Hybridization between species in the pomonella group is known to occur and may also happen in the tabellaria group. The true phylogenetic relationship between species in the tabellaria group may be obscured in the presence of hybridization. In the pomonella group, R. pomonella , R. mendax , and R. zephyria are all known to hybridize with each other ( Bush 1966, Feder et al. 1999, Schwarz et al. 2005). Hybridization may have detrimental effects on subsequent generations, but it may also allow beneficial alleles to enter a population as evidenced by the introgression of alleles from R. zephyria to R. pomonella in western United States populations possibly conferring increased desiccation resistance on the latter ( Arcella et al. 2015). Every species in the tabellaria group has naturally occurring zones of sympatry with at least on other member ( Fig. 1 View Fig ), and Cornus is the host plant genus for both R. tabellaria and R. electromorpha potentially creating favorable conditions for hybridization.
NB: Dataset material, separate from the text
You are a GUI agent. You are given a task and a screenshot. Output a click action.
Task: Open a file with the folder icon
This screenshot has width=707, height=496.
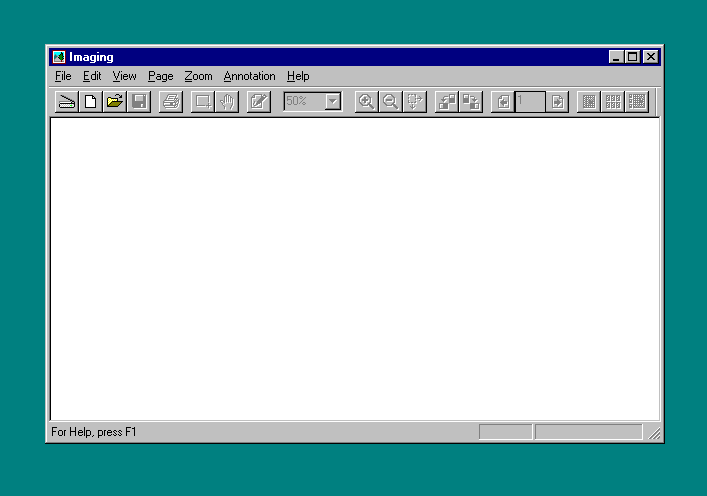point(115,101)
Dogwoods ( Cornus ) may represent the ancestral host plant genus of the tabellaria species group and the pomonella group. There are two described species in the tabellaria group ( R. tabellaria and R. electromorpha ) and one in the pomonella group ( R. cornivora ) that infest dogwoods. The host dogwoods of the tabellaria and pomonella species are all in the subgenus Kraniopsis , and the hosts of R. tabellaria ( C. stolonifera ) and R. cornivora ( C. amomum ) are likely more closely related to each other than to the hosts of R. electromorpha ( C. foemina , C. drummondii , and C. racemose ; Xiang et al. 1996, 2006). The flowering dogwood fly is an undescribed pomonella group species, which attacks Cornus florida L., but we hypothesize that this represents an independent shift to a dogwood host because of the distant phylogenetic relationship between C. florida and the other dogwoods infested by Rhagoletis ( Xiang et al. 1996, 2006). Dogwoods have a broad distribution throughout the northern hemisphere which overlaps with all members of the tabellaria and pomonella species groups and would likely have been accessible to ancestral Rhagoletis populations.